Connection to Central EGA

All Local EGA instances are connected to Central EGA using AMQP, the advanced message queueing protocol, that allows application components to send and receive messages. Messages are queued, not lost, and resend on network failure or connection problems. Naturally, this is configurable.

In practice, the reference implementation uses the RabbitMQ message broker for each LocalEGA, henceforth called local broker, which is the only component with the necessary credentials to connect to the Central EGA message broker, henceforth called central broker. The other LocalEGA components are connected to their respective local broker.

For each LocalEGA instance, the central broker configures a vhost, and creates the credentials to connect to that vhost in the form of a username/password pair. The local brokers then use a connection string with the following syntax:

amqps://<user>:<password>@<cega-host>:<port>/<vhost>
RabbitMQ setup

The connection is a two-way connection using a combination of a federated queue and a shovel.

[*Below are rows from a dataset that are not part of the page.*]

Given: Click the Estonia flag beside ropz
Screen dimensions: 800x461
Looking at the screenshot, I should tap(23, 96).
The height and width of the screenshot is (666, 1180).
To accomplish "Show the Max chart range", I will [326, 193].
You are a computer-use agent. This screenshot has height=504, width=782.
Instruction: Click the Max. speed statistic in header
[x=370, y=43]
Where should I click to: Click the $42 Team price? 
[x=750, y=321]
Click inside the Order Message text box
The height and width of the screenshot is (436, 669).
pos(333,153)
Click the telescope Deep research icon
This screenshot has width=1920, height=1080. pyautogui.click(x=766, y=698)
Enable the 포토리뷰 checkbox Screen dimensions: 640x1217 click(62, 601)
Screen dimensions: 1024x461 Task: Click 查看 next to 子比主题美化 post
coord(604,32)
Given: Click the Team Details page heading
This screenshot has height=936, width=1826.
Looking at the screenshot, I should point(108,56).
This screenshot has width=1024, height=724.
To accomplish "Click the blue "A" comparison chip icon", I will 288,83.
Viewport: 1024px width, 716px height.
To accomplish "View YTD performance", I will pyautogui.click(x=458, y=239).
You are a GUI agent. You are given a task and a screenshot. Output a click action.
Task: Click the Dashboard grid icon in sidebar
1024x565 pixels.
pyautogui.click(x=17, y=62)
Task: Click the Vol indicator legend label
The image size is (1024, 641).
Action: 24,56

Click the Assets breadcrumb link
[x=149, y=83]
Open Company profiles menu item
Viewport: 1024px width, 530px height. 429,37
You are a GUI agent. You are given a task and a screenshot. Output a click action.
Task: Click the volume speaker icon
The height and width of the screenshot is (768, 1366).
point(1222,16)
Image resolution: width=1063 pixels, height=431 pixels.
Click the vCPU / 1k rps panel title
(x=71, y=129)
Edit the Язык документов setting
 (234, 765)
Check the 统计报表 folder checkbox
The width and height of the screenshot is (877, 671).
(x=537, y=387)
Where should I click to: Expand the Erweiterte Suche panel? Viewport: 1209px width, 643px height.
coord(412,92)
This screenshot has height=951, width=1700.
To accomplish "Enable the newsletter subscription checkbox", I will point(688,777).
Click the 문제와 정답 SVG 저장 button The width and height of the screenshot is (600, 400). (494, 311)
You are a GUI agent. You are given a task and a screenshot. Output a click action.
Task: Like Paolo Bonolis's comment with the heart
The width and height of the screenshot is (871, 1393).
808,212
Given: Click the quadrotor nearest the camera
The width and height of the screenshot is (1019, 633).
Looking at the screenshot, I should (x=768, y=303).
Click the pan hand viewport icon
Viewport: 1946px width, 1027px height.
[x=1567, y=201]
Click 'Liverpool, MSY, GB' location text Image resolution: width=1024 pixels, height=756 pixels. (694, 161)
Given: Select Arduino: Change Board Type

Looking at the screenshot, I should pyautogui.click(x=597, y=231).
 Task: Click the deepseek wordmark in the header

The local broker registers a federated queue with the central broker as upstream, named to_fega, and listens to the incoming messages. In order to minimize the number of connection sockets, all Local EGAs only use one federated queue towards the central broker, and all messages in the queue are distinguished with a type.

Ingestion workers listen to the downstream queue of the local broker. If there are no messages to work on, the local broker will ask its upstream queue if it has messages. If so, messages are moved downstream. If not, ingestion workers wait for messages to arrive.

Note

This allows a Local EGA instance to also ingest files from other sources than Central EGA. For example, a message, external to Central EGA, could be dropped in the local broker in order to ingest non-EGA files.

The central broker receives notifications from the local broker using a shovel. The local broker has an exchange named cega configured such that all messages published to it get forwarded to CentralEGA (using the same routing key). This is how we propagate the different status of the workflow to the central broker, using the following routing keys:

  • files.verified for properly ingested files, ready to request an Accession ID.

  • files.completed for properly backed-up files, ready to be distributed

  • files.error for user-related errors

  • files.inbox for inbox file operations

The shovel is backed by a to_cega queue in case the central broker is temporarily unavailable. This is similar to a (reverse) federated queue.

Flow of RabbitMQ messages

Message interface (API) CEGA ⇌ LEGA

It is necessary to agree on the format of the messages exchanged between Central EGA and any Local EGAs. All messages are JSON-formatted. Specific details of the format and description of each message can be found in the repository.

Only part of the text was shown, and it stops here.